Outlining his government’s priorities for the next four years, Zapatero told the Spanish parliament he would speed up government infrastructure projects such as high-speed train links, promote more state-subsidised housing and extend government guarantees for some mortgage securitisations. Property developers with unsold stock are going to be able to place their empty homes with a state rental agency, and there will be retraining schemes for tens of thousands of unemployed construction workers. Spain's new government will also ramp up home-building programs and offer mortgage-repayment relief as part of a U.S.-style fiscal-stimulus package.
The roughly €22 billion ($35 billion) plan, representing about 0.5% of gross domestic product, aims to ease the bite of the credit crunch on debt-laden households that has brought the Spanish housing sector to a virtual standstill.
"Our government will immediately, as soon as it is constituted, take measures to counter the economic slowdown," Spanish Prime Minister-Elect José Luis Rodríguez Zapatero said in Parliament, which is set to approve his nomination this week.
Zapatero promised his government would build 1.5 million new price-protected homes for low income families in order to offset a sharp drop in home-building activity. He said he would also like to make it easier for homeowners with difficulties to meet their mortgage repayment obligations to extend the terms of their loans.
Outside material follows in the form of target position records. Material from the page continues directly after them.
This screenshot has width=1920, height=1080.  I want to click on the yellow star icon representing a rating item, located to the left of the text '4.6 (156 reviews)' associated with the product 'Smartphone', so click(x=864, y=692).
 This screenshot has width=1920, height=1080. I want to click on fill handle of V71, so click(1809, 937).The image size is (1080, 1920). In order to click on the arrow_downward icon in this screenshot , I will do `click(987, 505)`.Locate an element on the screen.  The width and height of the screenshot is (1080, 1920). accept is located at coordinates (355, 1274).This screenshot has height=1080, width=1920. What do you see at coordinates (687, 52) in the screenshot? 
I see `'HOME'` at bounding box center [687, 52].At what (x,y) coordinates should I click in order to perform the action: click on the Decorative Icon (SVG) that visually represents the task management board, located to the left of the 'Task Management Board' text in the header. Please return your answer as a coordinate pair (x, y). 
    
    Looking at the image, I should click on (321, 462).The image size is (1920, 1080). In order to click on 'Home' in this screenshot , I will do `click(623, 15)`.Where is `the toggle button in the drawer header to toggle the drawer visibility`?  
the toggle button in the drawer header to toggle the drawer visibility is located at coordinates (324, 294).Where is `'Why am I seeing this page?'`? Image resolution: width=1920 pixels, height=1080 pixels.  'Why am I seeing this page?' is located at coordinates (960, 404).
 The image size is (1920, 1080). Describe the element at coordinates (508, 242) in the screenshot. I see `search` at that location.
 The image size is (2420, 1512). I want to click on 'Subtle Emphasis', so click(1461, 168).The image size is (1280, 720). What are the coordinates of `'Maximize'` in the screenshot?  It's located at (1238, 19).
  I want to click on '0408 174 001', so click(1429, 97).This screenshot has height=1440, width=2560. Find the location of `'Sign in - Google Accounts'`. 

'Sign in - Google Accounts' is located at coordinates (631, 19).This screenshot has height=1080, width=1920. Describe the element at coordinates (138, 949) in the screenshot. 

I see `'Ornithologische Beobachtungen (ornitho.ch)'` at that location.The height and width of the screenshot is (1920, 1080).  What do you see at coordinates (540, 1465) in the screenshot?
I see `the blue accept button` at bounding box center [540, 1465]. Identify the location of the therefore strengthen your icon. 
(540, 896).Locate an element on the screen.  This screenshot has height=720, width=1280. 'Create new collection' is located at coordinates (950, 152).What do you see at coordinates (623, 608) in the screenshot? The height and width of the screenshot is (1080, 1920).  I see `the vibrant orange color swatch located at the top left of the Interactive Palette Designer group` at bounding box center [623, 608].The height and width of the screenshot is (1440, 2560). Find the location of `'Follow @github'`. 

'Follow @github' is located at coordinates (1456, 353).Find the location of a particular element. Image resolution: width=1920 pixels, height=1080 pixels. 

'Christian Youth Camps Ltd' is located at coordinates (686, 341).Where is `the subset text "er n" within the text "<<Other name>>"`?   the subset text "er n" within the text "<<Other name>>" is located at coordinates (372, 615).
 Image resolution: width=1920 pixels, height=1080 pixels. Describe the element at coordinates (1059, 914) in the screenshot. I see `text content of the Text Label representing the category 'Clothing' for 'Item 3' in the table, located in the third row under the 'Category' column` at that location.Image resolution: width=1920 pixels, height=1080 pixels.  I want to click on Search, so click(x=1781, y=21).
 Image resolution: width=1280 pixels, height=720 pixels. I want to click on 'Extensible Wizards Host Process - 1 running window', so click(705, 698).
In his speech, Zapatero also pledged a 400-euro rebate for tax payers, speedier payment of VAT rebates for businesses and tax breaks to encourage Spain's struggling construction sector to renovate old town centres. He also announced a programme to help building workers find new jobs and a plan to meet unions and business leaders to find ways to boost productivity.
Zapatero announced an ambitious public works programme, including the idea of putting millions of euros into building 150,000 affordable homes a year in an effort to sustain a now very beleagured construction industry.
Despite criticism that this is just a "short-fix" solution to deeper economic ills, the government will also invest in major road- and rail-building programmes.
There was however evident disappointment among many analysts that Zapatero failed to announce any new measures - other than those already included in the Socialist party's manifesto - to deal with a rapid deterioration in the economy since a general election last month. Some economists estimate the country is growing at only half the rate it was this time last year, when the economy was expanding at a 3.8 per cent rate. If the market for Spanish mortgage-backed securities continues to remains closed, growth could fall to just 1 per cent this year, according to some forecasts. If this were to happen unemployment would evidently rise sharply.
Spanish banks are reining in credit - particularly to builders and property developers - because they can no longer fund themselves in the international capital markets, and this has accentuated the crisis in the construction sector, once the motor for growth.
Although Mr Zapatero has promised to speed up infrastructure projects, economists say government spending will not be able to replace private sector investment in housing, which totalled 9 per cent of gross domestic product at the height of the construction boom.
The government draws confidence from a budget surplus which totalled 2.2 percent of gross domestic product last year. But falling tax revenues have already slashed that to 0.8 percent of GDP in the first two months of the year and the Bank of Spain has said that - even without government stimulus programmes - the surplus would virtually disappear in 2009 simply as a result of the slowdown.